● What the task requires
In the material below, which lines hold the word "Poes"? Pick each one out.

● Data for analysis
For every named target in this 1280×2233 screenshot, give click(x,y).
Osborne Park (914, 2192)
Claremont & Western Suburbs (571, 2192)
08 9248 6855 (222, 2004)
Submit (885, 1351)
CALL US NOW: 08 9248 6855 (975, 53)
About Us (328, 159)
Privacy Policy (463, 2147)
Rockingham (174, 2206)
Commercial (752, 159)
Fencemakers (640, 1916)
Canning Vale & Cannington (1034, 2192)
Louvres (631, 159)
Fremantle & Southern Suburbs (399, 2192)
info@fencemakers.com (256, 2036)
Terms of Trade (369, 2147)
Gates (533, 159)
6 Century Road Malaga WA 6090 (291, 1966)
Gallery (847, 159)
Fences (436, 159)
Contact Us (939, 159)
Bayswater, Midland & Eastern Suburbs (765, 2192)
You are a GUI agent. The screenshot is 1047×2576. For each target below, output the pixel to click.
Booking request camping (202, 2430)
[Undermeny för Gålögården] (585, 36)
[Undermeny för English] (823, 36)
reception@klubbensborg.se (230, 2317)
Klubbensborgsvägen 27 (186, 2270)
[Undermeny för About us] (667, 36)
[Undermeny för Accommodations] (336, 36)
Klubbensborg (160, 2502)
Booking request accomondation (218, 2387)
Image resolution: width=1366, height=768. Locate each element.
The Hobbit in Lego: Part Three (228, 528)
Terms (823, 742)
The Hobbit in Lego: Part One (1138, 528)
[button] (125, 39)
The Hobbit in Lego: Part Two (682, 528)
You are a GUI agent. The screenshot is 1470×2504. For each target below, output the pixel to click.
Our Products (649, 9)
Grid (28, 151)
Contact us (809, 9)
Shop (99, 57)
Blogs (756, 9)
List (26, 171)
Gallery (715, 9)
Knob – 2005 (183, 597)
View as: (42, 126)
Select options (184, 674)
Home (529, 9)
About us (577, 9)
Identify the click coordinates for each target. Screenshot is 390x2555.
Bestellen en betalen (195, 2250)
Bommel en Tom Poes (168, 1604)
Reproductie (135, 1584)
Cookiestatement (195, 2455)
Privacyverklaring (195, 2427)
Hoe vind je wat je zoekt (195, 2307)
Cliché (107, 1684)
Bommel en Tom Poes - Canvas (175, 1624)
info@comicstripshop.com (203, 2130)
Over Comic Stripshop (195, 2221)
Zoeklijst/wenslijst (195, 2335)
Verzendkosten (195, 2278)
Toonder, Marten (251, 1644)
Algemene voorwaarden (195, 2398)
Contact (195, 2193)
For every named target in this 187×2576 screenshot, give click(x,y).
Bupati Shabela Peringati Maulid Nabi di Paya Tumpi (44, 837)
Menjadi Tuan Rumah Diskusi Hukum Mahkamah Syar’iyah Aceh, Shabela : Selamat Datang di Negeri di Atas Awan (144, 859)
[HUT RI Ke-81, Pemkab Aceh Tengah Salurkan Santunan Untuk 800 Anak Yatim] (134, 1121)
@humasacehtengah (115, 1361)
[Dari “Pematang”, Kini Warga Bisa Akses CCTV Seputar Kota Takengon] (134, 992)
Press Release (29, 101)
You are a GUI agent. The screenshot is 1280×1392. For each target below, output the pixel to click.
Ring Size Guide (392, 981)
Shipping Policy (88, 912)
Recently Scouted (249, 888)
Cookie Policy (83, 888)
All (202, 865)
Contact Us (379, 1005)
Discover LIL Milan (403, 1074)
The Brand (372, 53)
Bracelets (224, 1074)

● Exercise result
Bommel en Tom Poes (168, 1604)
Bommel en Tom Poes - Canvas (175, 1624)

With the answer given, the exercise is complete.